#### Prompt
Below are the records; copy out every line that holds the word "computer".

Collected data
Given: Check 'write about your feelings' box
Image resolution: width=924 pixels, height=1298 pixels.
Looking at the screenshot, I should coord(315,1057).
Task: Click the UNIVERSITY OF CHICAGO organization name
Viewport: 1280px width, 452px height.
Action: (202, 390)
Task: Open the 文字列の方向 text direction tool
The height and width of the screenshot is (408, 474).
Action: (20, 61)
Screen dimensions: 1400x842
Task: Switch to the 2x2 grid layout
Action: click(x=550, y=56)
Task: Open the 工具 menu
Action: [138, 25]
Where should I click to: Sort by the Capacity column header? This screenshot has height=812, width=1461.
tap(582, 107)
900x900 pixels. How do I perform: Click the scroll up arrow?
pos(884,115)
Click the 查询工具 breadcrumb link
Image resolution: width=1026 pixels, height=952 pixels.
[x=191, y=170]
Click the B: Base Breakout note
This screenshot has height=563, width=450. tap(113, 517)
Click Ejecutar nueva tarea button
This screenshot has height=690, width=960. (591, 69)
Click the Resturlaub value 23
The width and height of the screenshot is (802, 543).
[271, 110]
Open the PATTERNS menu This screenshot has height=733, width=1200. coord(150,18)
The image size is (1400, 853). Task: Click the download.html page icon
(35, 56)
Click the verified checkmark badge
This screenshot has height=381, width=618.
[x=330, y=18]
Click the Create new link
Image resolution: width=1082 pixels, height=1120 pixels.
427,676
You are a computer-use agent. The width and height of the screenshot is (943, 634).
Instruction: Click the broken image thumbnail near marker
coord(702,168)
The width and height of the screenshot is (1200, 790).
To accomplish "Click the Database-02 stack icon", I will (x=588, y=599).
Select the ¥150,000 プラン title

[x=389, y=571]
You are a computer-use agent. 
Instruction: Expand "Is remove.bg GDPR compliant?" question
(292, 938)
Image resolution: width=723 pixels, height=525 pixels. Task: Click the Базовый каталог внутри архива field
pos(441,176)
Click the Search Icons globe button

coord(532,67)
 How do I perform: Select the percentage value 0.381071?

#### Exercise answer
You are a computer-use agent. The width and height of the screenshot is (943, 634).
You are a computer-use agent. 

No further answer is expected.